▸ **What you are asked to do**
The response must consist of the records below, copied exactly.

▸ **Provided entries**
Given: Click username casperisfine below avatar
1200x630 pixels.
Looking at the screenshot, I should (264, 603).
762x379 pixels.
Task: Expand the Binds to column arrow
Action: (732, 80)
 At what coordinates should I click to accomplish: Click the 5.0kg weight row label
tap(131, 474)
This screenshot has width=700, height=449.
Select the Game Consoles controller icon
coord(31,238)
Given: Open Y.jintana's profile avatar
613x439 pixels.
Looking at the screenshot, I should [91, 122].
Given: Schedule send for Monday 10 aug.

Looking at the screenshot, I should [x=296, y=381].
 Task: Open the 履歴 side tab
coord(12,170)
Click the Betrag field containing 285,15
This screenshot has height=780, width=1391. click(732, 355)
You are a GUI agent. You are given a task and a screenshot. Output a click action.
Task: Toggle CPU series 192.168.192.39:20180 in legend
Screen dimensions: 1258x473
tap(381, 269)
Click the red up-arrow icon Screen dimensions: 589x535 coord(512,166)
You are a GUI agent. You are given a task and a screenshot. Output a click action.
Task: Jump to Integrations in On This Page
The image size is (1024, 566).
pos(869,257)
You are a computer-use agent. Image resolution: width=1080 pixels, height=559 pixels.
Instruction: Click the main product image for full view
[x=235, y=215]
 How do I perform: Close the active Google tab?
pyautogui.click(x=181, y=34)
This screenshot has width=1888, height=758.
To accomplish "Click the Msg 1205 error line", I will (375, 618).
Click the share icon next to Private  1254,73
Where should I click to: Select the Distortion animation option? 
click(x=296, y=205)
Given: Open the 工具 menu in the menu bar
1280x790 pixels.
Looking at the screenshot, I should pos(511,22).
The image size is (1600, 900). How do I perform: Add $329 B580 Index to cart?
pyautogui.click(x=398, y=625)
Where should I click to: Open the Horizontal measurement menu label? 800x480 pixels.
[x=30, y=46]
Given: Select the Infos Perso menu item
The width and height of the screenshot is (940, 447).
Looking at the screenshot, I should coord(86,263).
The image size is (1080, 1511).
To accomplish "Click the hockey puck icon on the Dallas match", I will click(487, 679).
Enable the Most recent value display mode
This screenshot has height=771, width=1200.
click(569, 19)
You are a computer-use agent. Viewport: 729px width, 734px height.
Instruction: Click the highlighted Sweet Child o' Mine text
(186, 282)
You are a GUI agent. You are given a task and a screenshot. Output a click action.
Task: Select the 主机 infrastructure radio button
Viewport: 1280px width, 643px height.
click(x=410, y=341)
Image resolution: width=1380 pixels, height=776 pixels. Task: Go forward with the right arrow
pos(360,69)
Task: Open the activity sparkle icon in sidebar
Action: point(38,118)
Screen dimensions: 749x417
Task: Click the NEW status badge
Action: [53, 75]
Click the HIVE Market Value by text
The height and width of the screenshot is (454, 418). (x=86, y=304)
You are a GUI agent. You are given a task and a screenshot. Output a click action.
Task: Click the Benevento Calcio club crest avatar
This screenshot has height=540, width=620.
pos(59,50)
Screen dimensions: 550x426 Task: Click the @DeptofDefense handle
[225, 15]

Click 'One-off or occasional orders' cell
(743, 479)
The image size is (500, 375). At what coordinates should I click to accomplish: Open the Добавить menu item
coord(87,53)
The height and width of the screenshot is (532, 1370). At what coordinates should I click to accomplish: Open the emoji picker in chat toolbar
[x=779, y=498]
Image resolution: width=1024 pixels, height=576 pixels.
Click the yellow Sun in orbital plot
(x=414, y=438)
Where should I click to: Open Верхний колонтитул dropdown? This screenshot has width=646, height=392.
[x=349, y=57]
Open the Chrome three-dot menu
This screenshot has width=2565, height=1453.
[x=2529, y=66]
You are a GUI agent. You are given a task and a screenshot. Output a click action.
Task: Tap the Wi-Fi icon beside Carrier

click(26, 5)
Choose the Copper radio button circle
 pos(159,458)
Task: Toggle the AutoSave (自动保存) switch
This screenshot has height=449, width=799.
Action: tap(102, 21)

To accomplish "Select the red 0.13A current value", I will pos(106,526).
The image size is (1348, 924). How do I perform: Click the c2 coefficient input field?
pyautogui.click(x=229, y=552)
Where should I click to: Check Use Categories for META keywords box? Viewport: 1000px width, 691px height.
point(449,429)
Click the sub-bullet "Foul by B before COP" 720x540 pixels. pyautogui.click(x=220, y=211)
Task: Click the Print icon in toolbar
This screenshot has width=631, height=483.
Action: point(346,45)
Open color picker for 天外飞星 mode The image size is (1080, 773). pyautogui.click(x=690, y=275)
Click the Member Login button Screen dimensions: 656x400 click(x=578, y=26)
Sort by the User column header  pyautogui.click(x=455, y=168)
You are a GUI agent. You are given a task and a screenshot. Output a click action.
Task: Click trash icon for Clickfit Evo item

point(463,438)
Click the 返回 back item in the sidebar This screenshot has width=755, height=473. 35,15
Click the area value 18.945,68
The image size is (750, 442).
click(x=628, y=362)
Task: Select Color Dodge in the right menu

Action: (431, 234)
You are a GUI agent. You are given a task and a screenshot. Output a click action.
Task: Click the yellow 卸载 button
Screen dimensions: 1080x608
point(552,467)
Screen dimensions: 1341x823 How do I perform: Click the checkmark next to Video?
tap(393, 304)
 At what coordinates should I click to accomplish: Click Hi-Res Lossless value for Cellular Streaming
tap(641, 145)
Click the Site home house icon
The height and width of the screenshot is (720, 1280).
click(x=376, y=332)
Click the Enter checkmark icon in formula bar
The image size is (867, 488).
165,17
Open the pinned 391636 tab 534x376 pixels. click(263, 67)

▸ **Task solution**
Given: Click username casperisfine below avatar
1200x630 pixels.
Looking at the screenshot, I should (264, 603).
762x379 pixels.
Task: Expand the Binds to column arrow
Action: (732, 80)
 At what coordinates should I click to accomplish: Click the 5.0kg weight row label
tap(131, 474)
This screenshot has width=700, height=449.
Select the Game Consoles controller icon
coord(31,238)
Given: Open Y.jintana's profile avatar
613x439 pixels.
Looking at the screenshot, I should [91, 122].
Given: Schedule send for Monday 10 aug.

Looking at the screenshot, I should [x=296, y=381].
 Task: Open the 履歴 side tab
coord(12,170)
Click the Betrag field containing 285,15
This screenshot has height=780, width=1391. click(732, 355)
You are a GUI agent. You are given a task and a screenshot. Output a click action.
Task: Toggle CPU series 192.168.192.39:20180 in legend
Screen dimensions: 1258x473
tap(381, 269)
Click the red up-arrow icon Screen dimensions: 589x535 coord(512,166)
You are a GUI agent. You are given a task and a screenshot. Output a click action.
Task: Jump to Integrations in On This Page
The image size is (1024, 566).
pos(869,257)
You are a computer-use agent. Image resolution: width=1080 pixels, height=559 pixels.
Instruction: Click the main product image for full view
[x=235, y=215]
 How do I perform: Close the active Google tab?
pyautogui.click(x=181, y=34)
This screenshot has width=1888, height=758.
To accomplish "Click the Msg 1205 error line", I will (375, 618).
Click the share icon next to Private  1254,73
Where should I click to: Select the Distortion animation option? 
click(x=296, y=205)
Given: Open the 工具 menu in the menu bar
1280x790 pixels.
Looking at the screenshot, I should pos(511,22).
The image size is (1600, 900). How do I perform: Add $329 B580 Index to cart?
pyautogui.click(x=398, y=625)
Where should I click to: Open the Horizontal measurement menu label? 800x480 pixels.
[x=30, y=46]
Given: Select the Infos Perso menu item
The width and height of the screenshot is (940, 447).
Looking at the screenshot, I should coord(86,263).
The image size is (1080, 1511).
To accomplish "Click the hockey puck icon on the Dallas match", I will click(487, 679).
Enable the Most recent value display mode
This screenshot has height=771, width=1200.
click(569, 19)
You are a computer-use agent. Viewport: 729px width, 734px height.
Instruction: Click the highlighted Sweet Child o' Mine text
(186, 282)
You are a GUI agent. You are given a task and a screenshot. Output a click action.
Task: Select the 主机 infrastructure radio button
Viewport: 1280px width, 643px height.
click(x=410, y=341)
Image resolution: width=1380 pixels, height=776 pixels. Task: Go forward with the right arrow
pos(360,69)
Task: Open the activity sparkle icon in sidebar
Action: point(38,118)
Screen dimensions: 749x417
Task: Click the NEW status badge
Action: [53, 75]
Click the HIVE Market Value by text
The height and width of the screenshot is (454, 418). (x=86, y=304)
You are a GUI agent. You are given a task and a screenshot. Output a click action.
Task: Click the Benevento Calcio club crest avatar
This screenshot has height=540, width=620.
pos(59,50)
Screen dimensions: 550x426 Task: Click the @DeptofDefense handle
[225, 15]

Click 'One-off or occasional orders' cell
(743, 479)
The image size is (500, 375). At what coordinates should I click to accomplish: Open the Добавить menu item
coord(87,53)
The height and width of the screenshot is (532, 1370). At what coordinates should I click to accomplish: Open the emoji picker in chat toolbar
[x=779, y=498]
Image resolution: width=1024 pixels, height=576 pixels.
Click the yellow Sun in orbital plot
(x=414, y=438)
Where should I click to: Open Верхний колонтитул dropdown? This screenshot has width=646, height=392.
[x=349, y=57]
Open the Chrome three-dot menu
This screenshot has width=2565, height=1453.
[x=2529, y=66]
You are a GUI agent. You are given a task and a screenshot. Output a click action.
Task: Tap the Wi-Fi icon beside Carrier

click(26, 5)
Choose the Copper radio button circle
 pos(159,458)
Task: Toggle the AutoSave (自动保存) switch
This screenshot has height=449, width=799.
Action: tap(102, 21)

To accomplish "Select the red 0.13A current value", I will pos(106,526).
The image size is (1348, 924). How do I perform: Click the c2 coefficient input field?
pyautogui.click(x=229, y=552)
Where should I click to: Check Use Categories for META keywords box? Viewport: 1000px width, 691px height.
point(449,429)
Click the sub-bullet "Foul by B before COP" 720x540 pixels. pyautogui.click(x=220, y=211)
Task: Click the Print icon in toolbar
This screenshot has width=631, height=483.
Action: point(346,45)
Open color picker for 天外飞星 mode The image size is (1080, 773). pyautogui.click(x=690, y=275)
Click the Member Login button Screen dimensions: 656x400 click(x=578, y=26)
Sort by the User column header  pyautogui.click(x=455, y=168)
You are a GUI agent. You are given a task and a screenshot. Output a click action.
Task: Click trash icon for Clickfit Evo item

point(463,438)
Click the 返回 back item in the sidebar This screenshot has width=755, height=473. 35,15
Click the area value 18.945,68
The image size is (750, 442).
click(x=628, y=362)
Task: Select Color Dodge in the right menu

Action: (431, 234)
You are a GUI agent. You are given a task and a screenshot. Output a click action.
Task: Click the yellow 卸载 button
Screen dimensions: 1080x608
point(552,467)
Screen dimensions: 1341x823 How do I perform: Click the checkmark next to Video?
tap(393, 304)
 At what coordinates should I click to accomplish: Click Hi-Res Lossless value for Cellular Streaming
tap(641, 145)
Click the Site home house icon
The height and width of the screenshot is (720, 1280).
click(x=376, y=332)
Click the Enter checkmark icon in formula bar
The image size is (867, 488).
165,17
Open the pinned 391636 tab 534x376 pixels. click(263, 67)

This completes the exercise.